What is asked: Render the lines from the start through the one containing "click(x=142, y=43)" as a numbered list, omitting blank lines and leaving out the pictures.

Provided information:

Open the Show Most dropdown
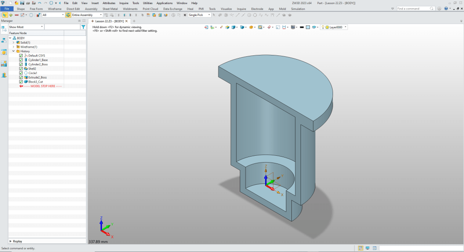The image size is (464, 252). click(x=26, y=27)
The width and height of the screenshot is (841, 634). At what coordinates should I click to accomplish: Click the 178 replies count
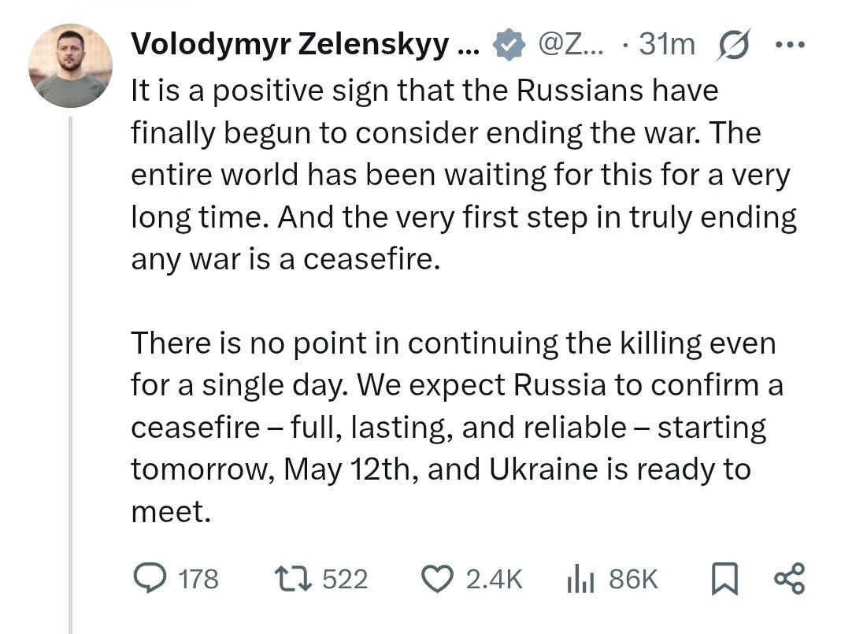pyautogui.click(x=198, y=579)
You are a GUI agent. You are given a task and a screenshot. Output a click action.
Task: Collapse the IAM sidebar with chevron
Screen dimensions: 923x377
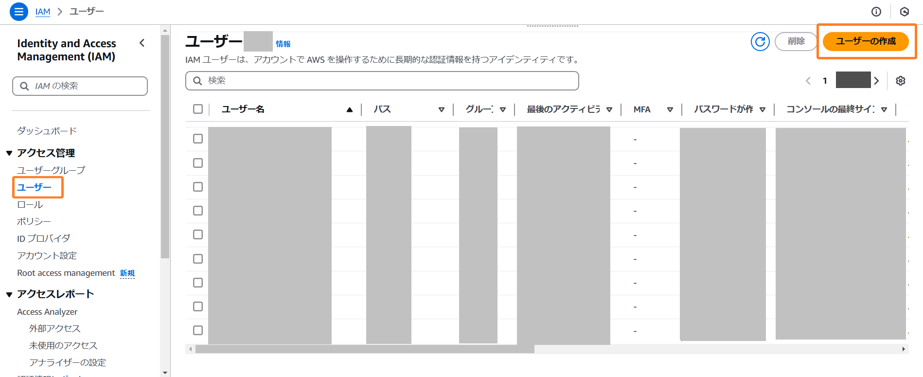click(x=142, y=43)
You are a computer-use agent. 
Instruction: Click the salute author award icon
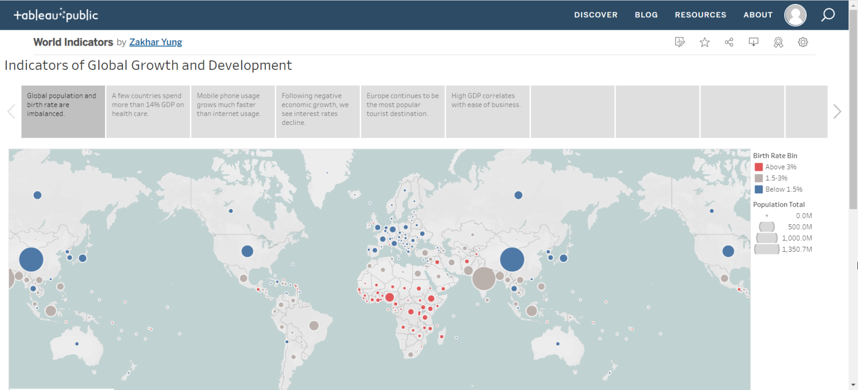point(778,42)
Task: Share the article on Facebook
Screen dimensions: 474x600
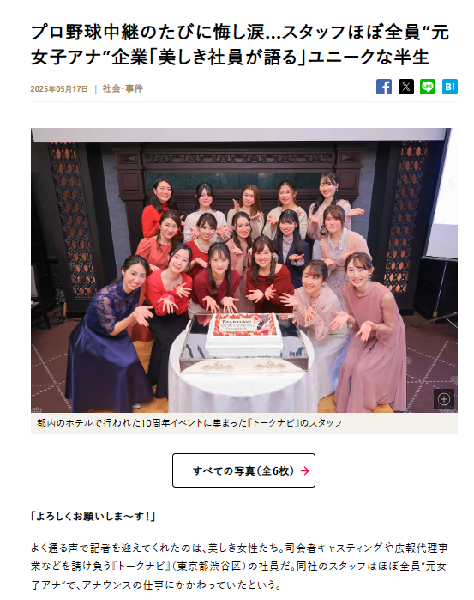Action: [x=384, y=87]
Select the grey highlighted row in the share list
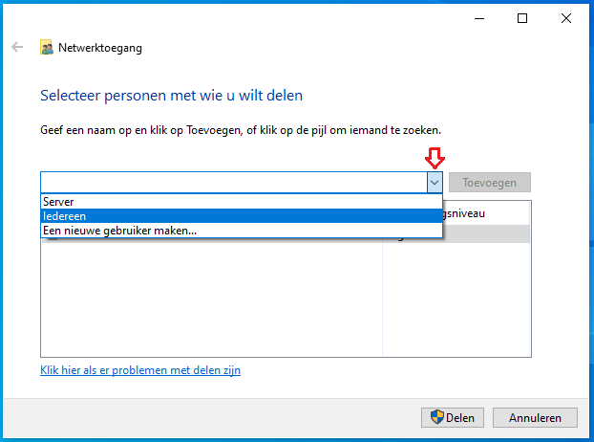The image size is (594, 442). 486,233
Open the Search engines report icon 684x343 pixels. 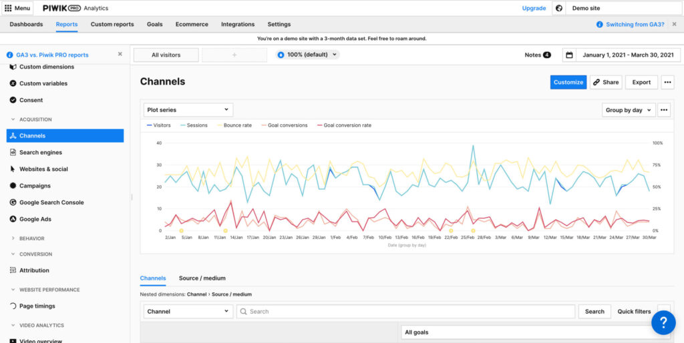pos(13,152)
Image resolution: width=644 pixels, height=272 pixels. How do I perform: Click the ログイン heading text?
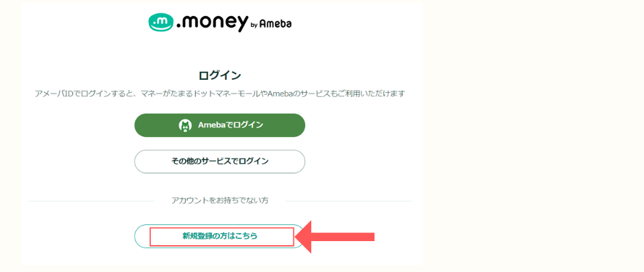pos(219,76)
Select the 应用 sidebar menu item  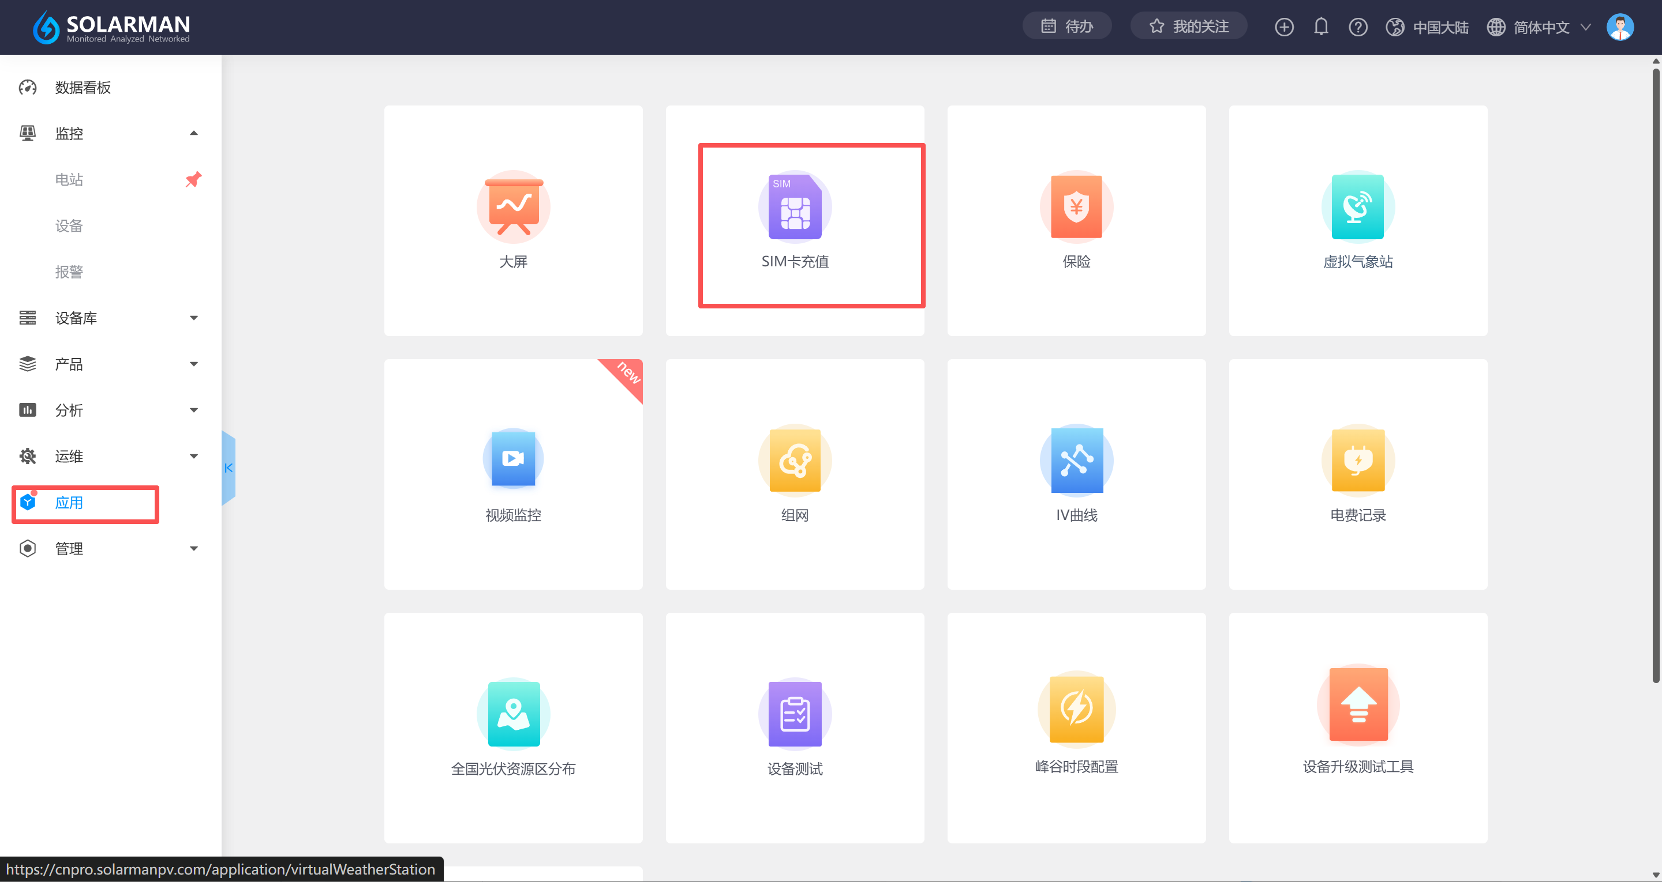(69, 503)
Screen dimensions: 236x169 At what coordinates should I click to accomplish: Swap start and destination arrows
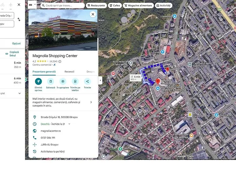pos(19,20)
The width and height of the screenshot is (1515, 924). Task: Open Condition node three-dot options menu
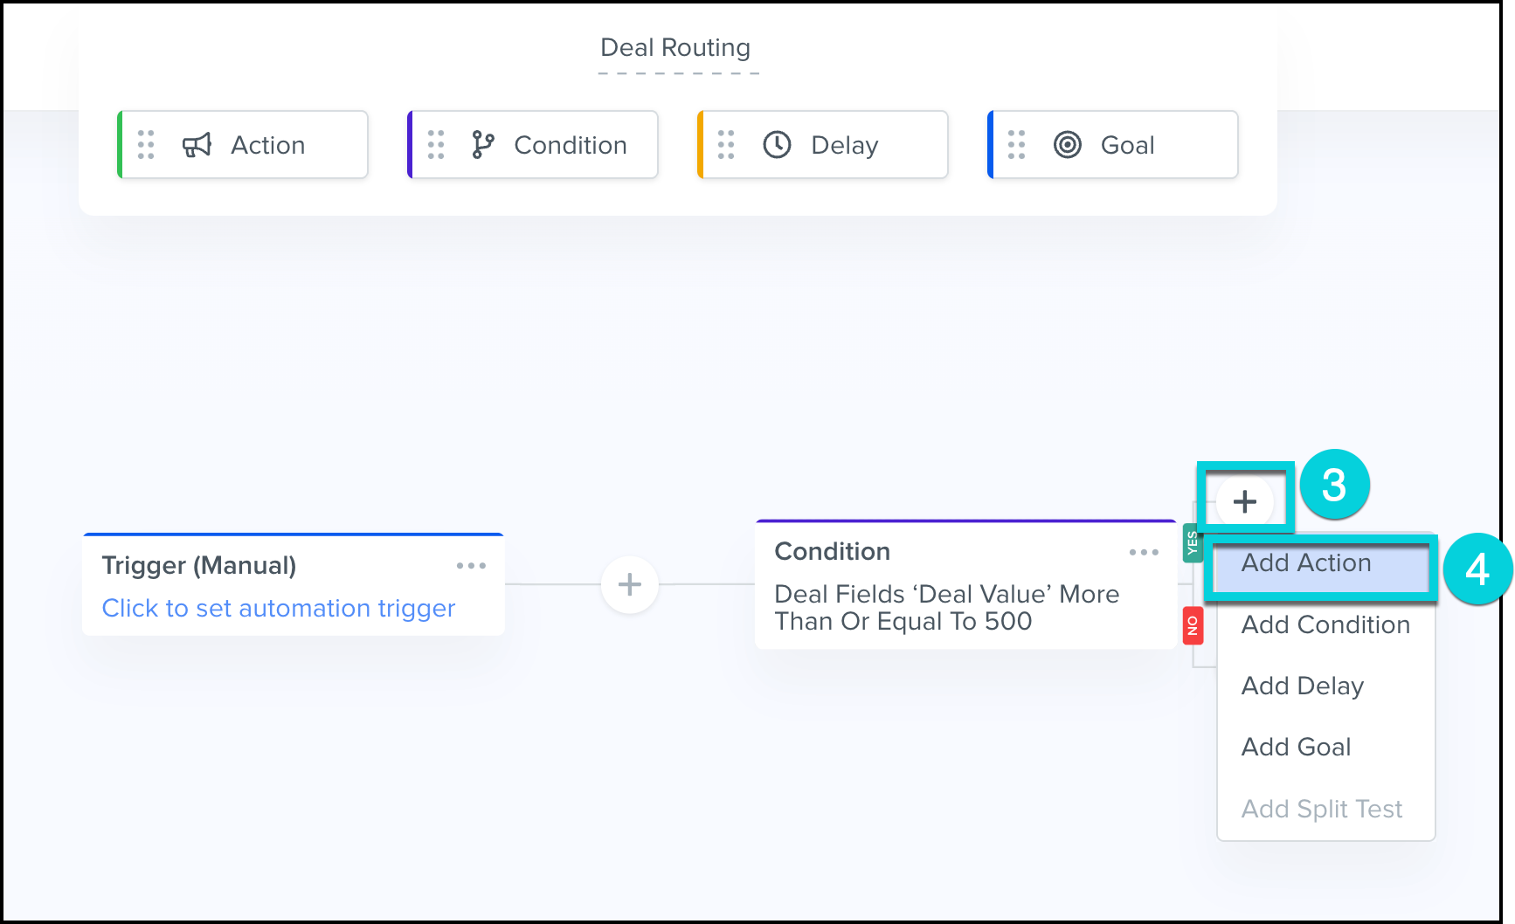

Correct output:
1. Open the Show Most dropdown
2. The image size is (464, 252). click(x=26, y=27)
3. The width and height of the screenshot is (841, 634). At what coordinates should I click to accomplish: Click the 178 replies count
4. pyautogui.click(x=198, y=579)
5. You are a GUI agent. You are given a task and a screenshot. Output a click action.
6. Task: Collapse the IAM sidebar with chevron
7. Screen dimensions: 923x377
8. click(x=142, y=43)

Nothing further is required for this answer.